--- BEGIN DATA ROWS ---
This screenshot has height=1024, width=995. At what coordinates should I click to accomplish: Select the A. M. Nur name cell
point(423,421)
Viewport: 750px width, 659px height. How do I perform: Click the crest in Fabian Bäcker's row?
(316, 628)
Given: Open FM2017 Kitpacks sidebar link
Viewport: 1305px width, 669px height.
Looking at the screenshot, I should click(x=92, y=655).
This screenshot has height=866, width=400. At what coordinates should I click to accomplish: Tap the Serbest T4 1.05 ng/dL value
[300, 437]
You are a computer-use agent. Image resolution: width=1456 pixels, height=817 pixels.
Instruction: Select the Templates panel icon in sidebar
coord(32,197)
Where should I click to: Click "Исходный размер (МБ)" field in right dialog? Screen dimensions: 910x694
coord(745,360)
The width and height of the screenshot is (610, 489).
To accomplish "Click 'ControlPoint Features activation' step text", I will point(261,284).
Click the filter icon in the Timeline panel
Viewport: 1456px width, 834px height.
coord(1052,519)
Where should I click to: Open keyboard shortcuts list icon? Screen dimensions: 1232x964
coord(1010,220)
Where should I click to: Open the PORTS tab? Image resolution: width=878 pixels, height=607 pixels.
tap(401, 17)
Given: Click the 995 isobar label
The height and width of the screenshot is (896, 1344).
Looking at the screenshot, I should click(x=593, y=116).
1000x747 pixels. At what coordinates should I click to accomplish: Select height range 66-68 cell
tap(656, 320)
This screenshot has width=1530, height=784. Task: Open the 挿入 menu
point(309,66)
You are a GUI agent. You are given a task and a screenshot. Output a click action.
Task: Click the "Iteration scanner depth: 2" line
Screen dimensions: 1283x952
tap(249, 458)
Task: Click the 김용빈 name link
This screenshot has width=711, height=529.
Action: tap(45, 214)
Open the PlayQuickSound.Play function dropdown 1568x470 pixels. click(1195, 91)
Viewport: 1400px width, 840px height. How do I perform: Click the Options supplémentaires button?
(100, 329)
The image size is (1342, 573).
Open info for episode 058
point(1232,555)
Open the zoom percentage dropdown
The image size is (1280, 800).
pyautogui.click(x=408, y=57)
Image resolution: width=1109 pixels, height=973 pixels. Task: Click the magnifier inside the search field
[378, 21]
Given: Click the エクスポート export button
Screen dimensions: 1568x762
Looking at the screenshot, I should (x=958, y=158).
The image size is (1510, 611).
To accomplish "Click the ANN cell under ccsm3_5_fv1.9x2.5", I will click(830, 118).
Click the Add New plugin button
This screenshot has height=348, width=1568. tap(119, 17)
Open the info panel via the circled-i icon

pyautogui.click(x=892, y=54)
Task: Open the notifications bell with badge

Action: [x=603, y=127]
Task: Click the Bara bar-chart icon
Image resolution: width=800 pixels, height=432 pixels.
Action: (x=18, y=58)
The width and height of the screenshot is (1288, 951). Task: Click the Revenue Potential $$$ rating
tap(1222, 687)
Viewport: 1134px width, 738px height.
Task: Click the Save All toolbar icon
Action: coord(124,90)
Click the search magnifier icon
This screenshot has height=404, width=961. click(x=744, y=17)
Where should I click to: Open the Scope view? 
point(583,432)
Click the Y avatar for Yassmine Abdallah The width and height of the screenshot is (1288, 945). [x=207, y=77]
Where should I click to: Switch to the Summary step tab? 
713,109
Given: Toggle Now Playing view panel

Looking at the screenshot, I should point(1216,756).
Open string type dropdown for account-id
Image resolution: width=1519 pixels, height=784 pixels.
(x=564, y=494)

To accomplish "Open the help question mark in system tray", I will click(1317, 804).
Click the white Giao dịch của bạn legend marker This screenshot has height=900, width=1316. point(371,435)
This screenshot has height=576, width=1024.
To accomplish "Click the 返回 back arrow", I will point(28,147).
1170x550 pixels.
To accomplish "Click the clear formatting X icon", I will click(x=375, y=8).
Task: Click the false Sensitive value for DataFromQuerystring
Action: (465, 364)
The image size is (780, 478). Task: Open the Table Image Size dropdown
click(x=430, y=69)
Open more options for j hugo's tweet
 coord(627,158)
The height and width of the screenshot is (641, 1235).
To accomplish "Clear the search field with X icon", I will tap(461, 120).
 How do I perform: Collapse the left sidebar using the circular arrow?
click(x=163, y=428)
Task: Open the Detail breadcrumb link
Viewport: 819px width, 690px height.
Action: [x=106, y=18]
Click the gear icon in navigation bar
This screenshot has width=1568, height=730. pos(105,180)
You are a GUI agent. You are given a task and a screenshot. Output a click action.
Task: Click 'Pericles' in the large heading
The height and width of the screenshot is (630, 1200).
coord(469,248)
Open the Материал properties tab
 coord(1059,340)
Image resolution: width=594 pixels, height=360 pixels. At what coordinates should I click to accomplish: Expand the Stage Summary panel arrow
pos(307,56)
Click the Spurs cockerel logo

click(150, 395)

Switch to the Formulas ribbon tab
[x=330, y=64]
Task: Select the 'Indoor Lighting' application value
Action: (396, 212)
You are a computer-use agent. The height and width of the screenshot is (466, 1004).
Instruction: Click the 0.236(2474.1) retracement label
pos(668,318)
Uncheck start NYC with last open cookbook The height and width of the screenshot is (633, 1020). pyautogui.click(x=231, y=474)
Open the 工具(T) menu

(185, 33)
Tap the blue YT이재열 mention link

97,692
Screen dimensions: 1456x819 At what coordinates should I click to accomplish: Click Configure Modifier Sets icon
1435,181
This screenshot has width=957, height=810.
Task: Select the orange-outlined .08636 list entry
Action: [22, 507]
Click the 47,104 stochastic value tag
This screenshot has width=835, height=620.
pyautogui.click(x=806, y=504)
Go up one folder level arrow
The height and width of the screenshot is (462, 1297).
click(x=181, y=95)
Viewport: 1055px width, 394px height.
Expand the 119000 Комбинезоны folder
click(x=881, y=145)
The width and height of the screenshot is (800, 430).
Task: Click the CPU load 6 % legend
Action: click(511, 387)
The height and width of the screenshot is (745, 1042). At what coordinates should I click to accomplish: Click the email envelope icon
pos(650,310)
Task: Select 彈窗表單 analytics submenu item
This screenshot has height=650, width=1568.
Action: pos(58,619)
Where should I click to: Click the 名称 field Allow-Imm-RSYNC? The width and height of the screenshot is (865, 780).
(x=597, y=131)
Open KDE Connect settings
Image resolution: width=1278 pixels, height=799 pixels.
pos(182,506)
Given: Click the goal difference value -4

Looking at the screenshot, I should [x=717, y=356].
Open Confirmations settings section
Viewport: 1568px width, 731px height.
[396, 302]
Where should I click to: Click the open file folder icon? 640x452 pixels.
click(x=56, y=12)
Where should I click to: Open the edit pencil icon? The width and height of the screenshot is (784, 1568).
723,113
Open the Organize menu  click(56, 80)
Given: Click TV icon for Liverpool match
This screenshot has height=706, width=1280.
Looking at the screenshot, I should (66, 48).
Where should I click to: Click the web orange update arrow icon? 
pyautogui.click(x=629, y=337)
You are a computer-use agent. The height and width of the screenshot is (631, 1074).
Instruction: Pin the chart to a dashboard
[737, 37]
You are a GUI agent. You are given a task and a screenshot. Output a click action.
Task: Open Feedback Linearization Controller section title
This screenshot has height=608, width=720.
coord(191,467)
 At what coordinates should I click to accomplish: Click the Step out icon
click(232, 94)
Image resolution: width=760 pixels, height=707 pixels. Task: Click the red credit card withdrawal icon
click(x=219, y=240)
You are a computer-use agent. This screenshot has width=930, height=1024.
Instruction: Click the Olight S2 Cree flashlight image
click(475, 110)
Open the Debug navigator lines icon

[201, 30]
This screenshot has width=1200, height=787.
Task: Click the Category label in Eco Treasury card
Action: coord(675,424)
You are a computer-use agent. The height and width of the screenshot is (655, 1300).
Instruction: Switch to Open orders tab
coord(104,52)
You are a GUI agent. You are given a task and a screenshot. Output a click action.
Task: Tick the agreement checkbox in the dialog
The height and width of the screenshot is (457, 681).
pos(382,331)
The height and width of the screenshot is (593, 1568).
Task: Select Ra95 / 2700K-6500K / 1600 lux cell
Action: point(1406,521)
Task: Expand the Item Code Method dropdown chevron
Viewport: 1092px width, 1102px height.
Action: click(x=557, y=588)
--- END DATA ROWS ---
● THE TASK: Write the rows from the line with "Task: Open the notifications bell with badge" to the line with "Action: (x=18, y=58)" as a two-column CSV with the headers input and output. Put each row's text and its answer in their own quoted fields, and replace any line breaks with spaces.

● EXPECTED OUTPUT:
input,output
"Task: Open the notifications bell with badge","Action: [x=603, y=127]"
"Task: Click the Bara bar-chart icon Image resolution: width=800 pixels, height=432 pixels.","Action: (x=18, y=58)"